== The data

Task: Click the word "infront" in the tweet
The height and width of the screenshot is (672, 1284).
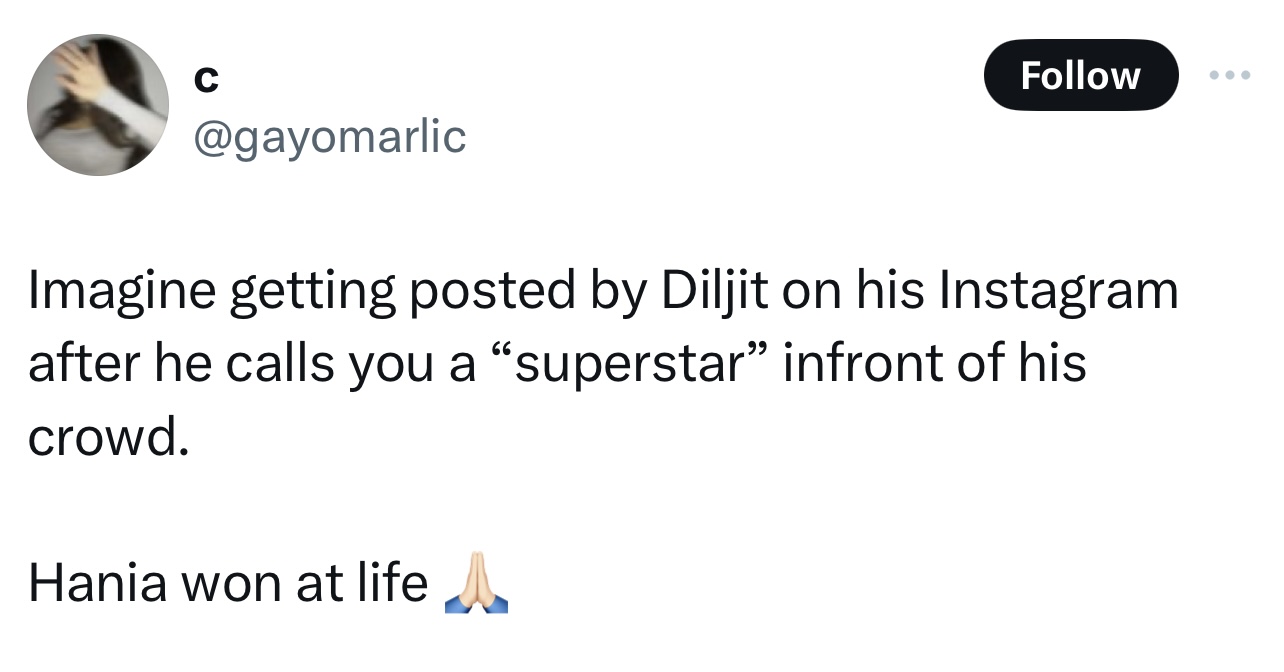Action: click(x=857, y=362)
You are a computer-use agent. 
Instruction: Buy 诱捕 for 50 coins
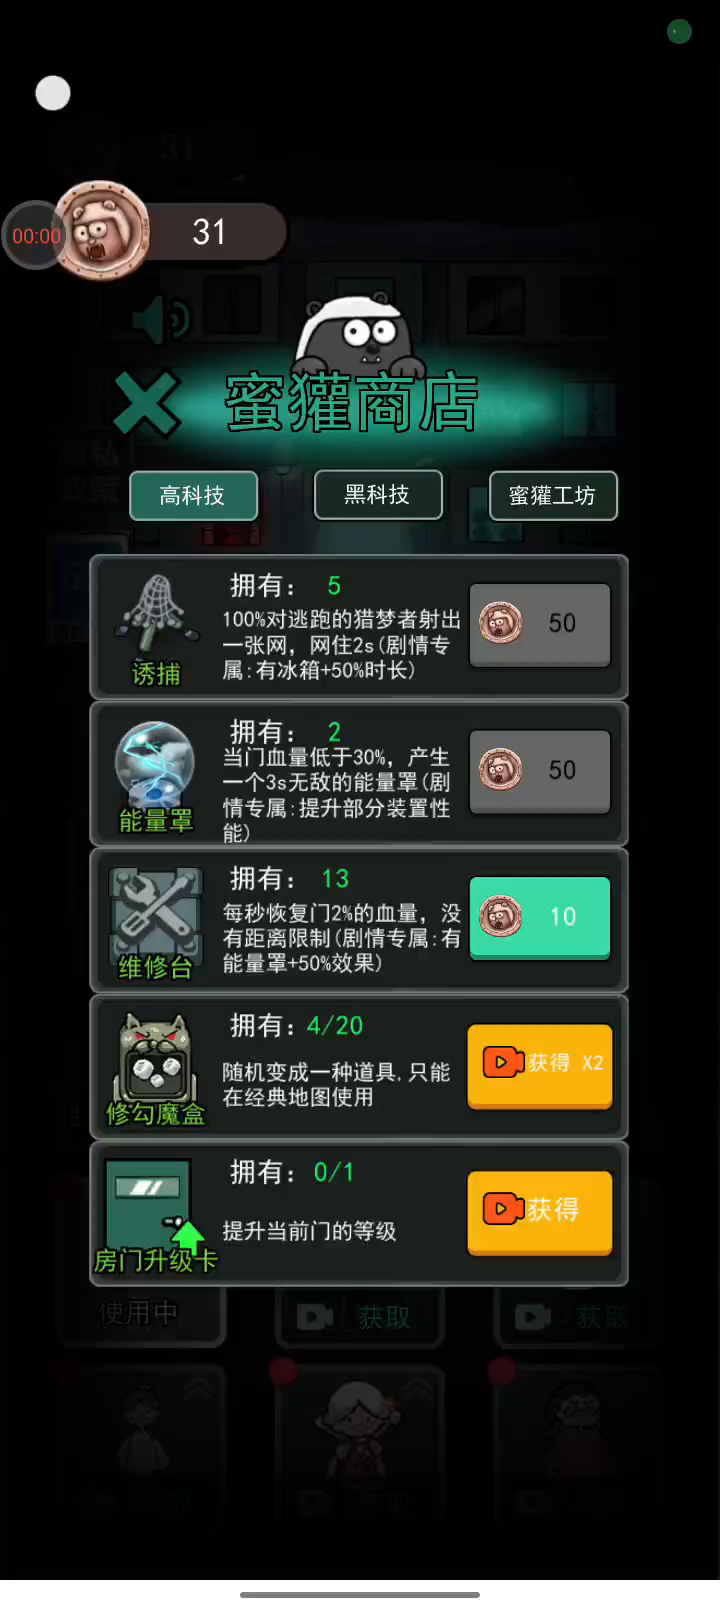540,624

====

# [Exercise description]
Please repeat each line of the records above word for word, leaving the pictures out.

# [Right answer]
Task: Click the word "infront" in the tweet
The height and width of the screenshot is (672, 1284).
Action: click(x=857, y=362)
You are a computer-use agent. 
Instruction: Buy 诱捕 for 50 coins
540,624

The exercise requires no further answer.